*Задание:* Представьте в виде JSON-списка строк строки записей, начиная со строки, где есть «Task: Select 主武器 filter tab», и заканчивая строкой, где есть «Where should I click to: Dismiss», включительно, по одной строке списка на каждую строку. Пустые строки и изображения в ответ не включайте.

*Записи для упражнения:*
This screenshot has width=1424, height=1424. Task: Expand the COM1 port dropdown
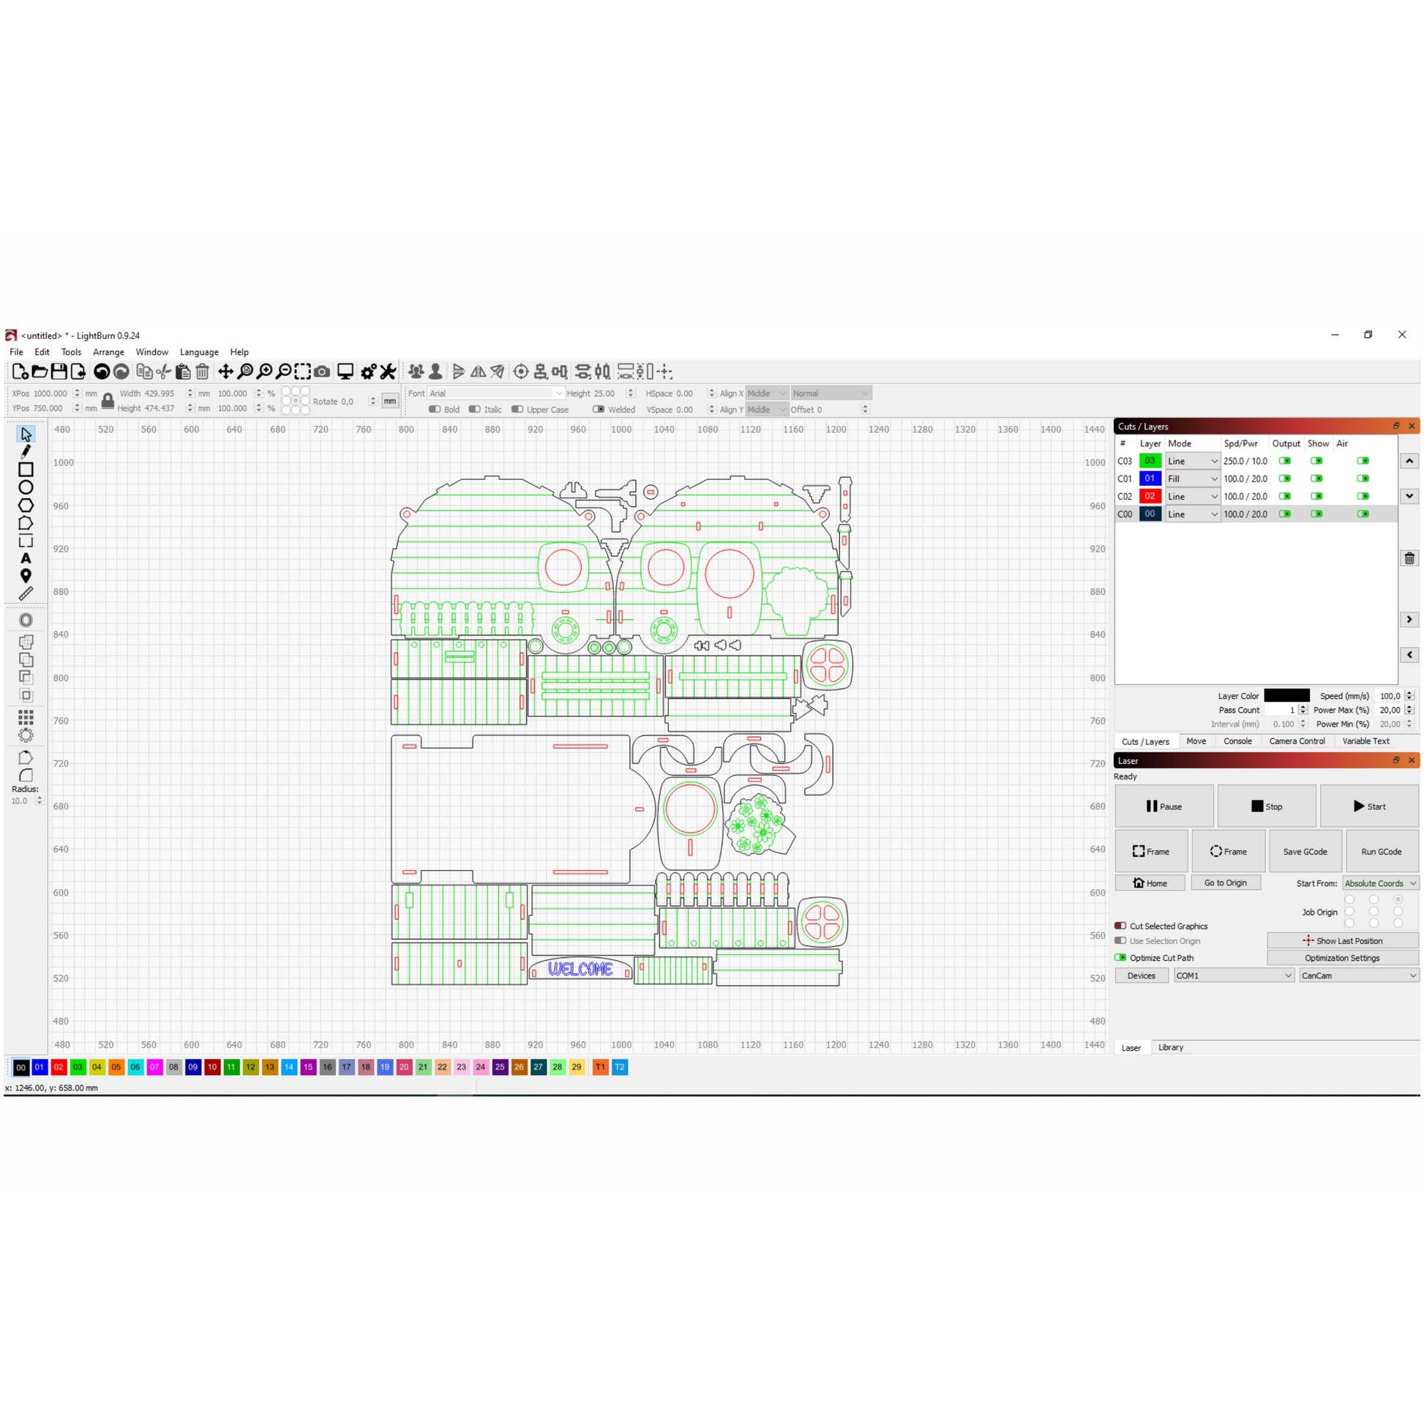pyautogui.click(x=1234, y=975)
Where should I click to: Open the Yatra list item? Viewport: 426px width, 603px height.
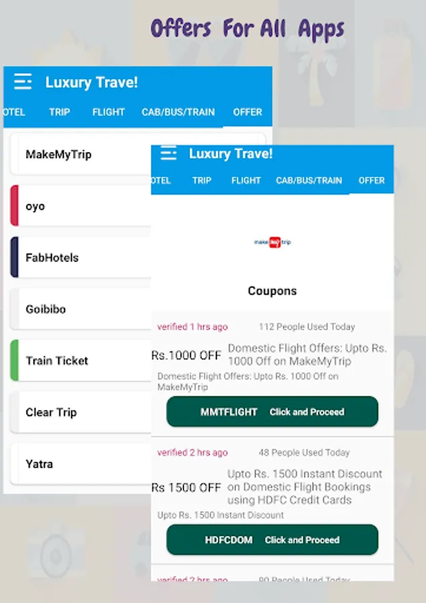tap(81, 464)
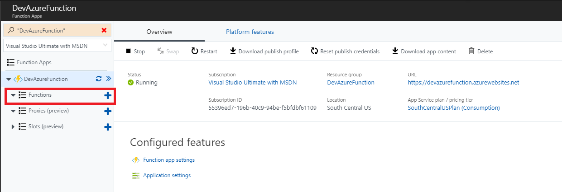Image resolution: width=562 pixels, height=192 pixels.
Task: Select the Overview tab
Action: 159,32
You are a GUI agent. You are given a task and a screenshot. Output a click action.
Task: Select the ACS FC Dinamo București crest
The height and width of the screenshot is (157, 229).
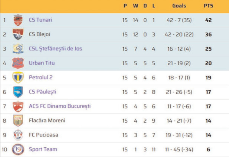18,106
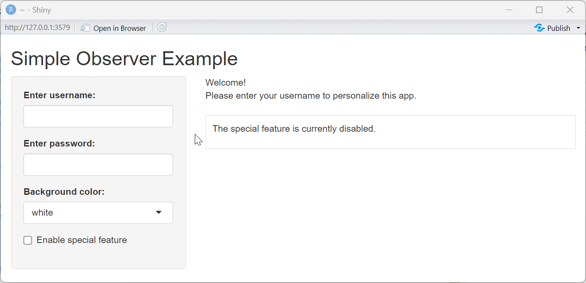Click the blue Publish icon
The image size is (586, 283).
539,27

---

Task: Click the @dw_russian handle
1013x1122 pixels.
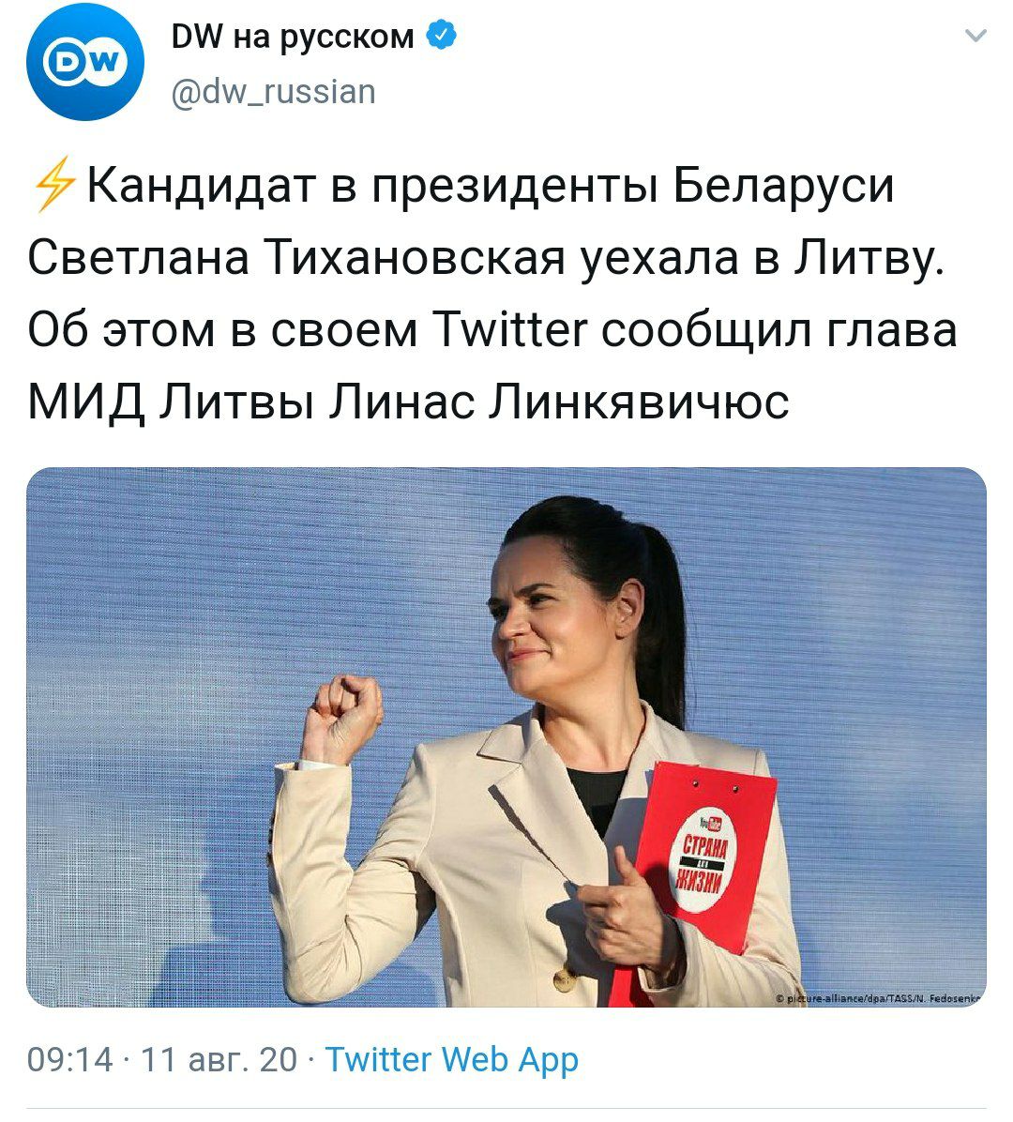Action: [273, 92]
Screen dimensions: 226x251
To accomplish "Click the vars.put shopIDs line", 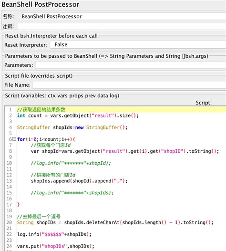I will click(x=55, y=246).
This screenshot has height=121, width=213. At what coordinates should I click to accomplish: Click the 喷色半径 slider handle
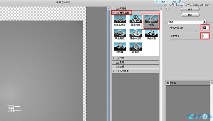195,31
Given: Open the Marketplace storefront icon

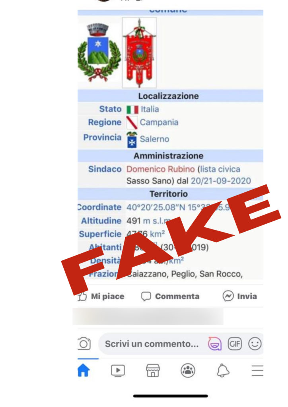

...

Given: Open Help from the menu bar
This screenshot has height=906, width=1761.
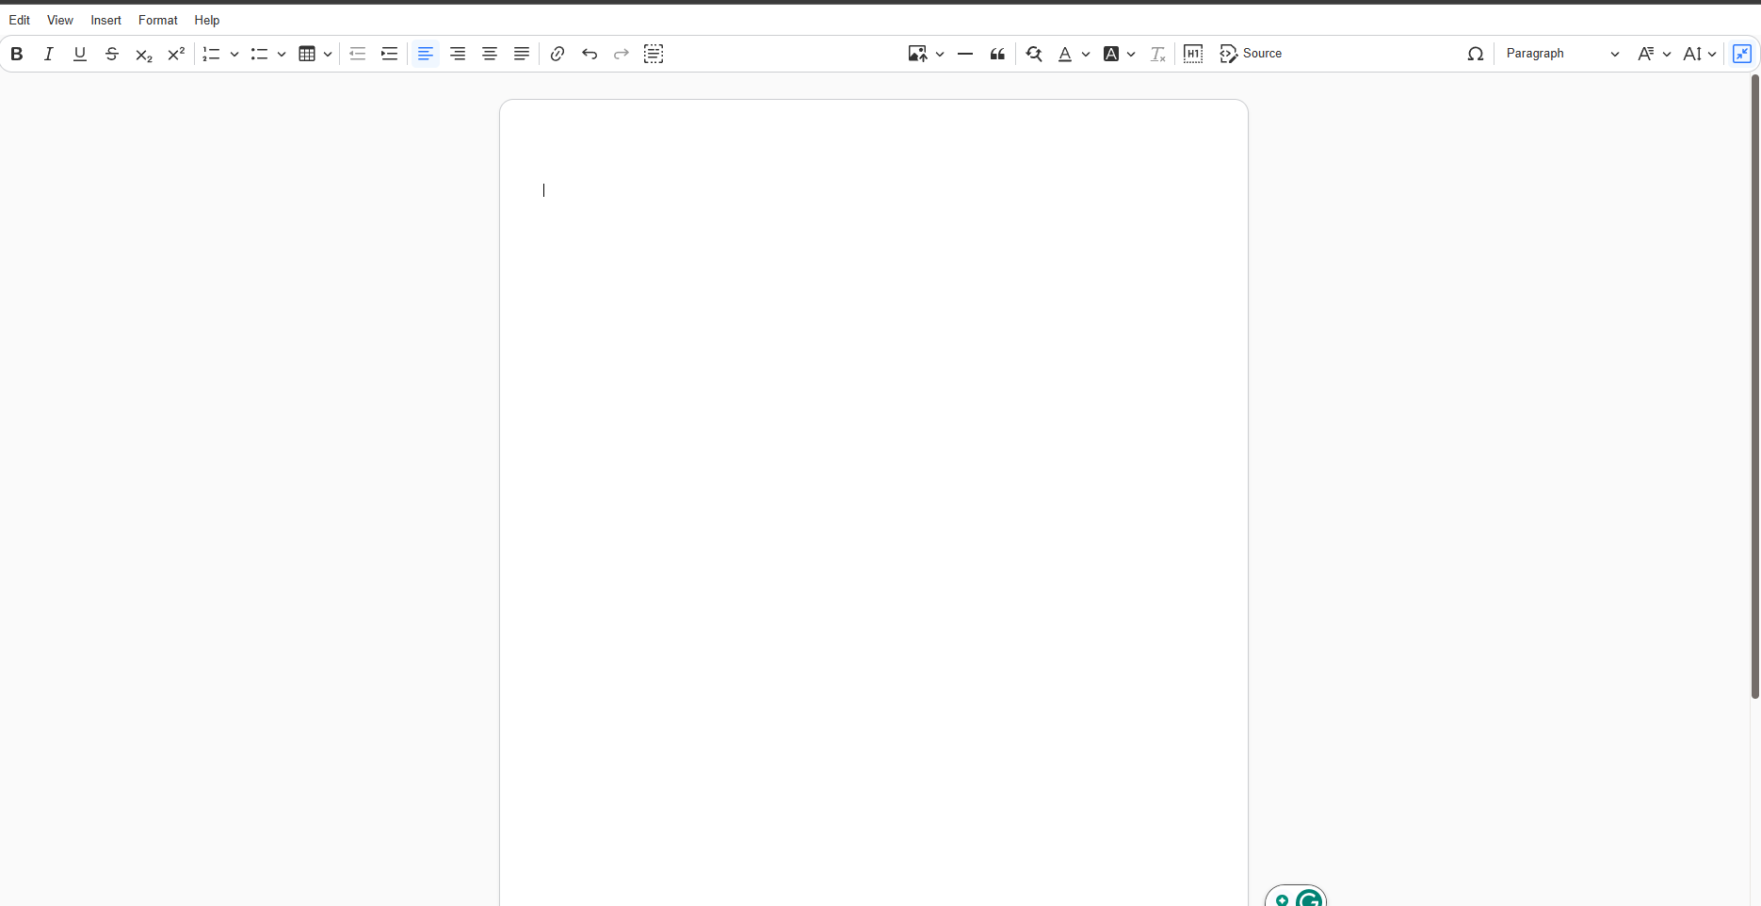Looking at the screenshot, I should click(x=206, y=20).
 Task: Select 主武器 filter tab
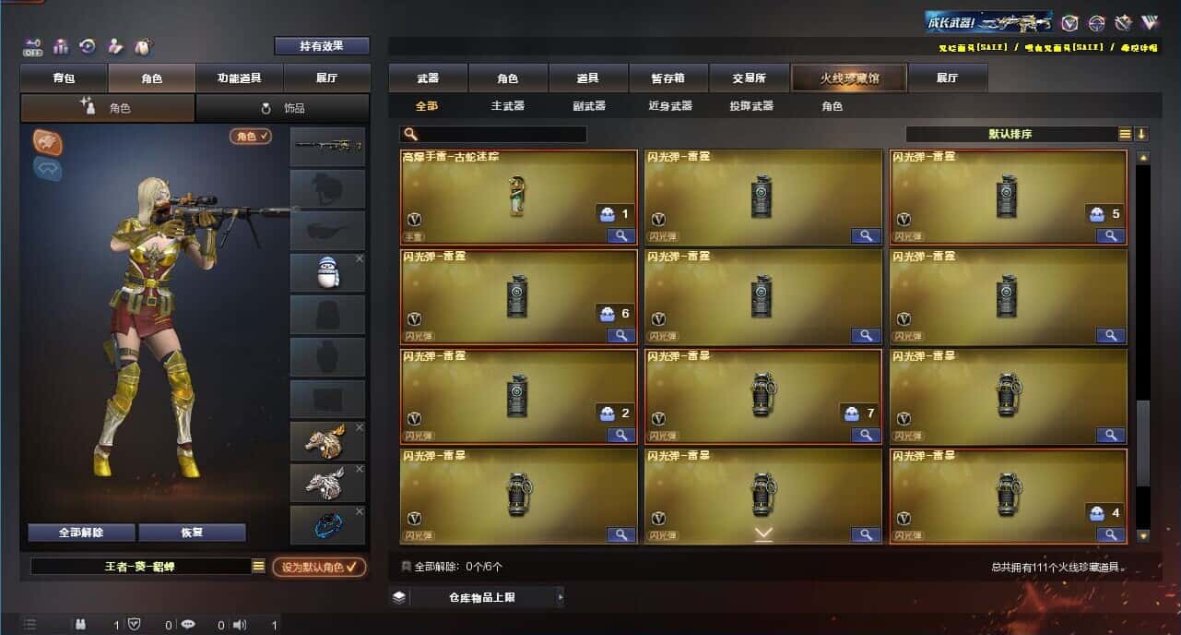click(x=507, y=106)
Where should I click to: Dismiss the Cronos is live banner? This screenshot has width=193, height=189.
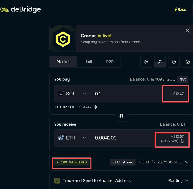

*Ответ:*
[
  " Task: Select 主武器 filter tab",
  "click(x=507, y=106)",
  "Where should I click to: Dismiss the Cronos is live banner? This screenshot has width=193, height=189."
]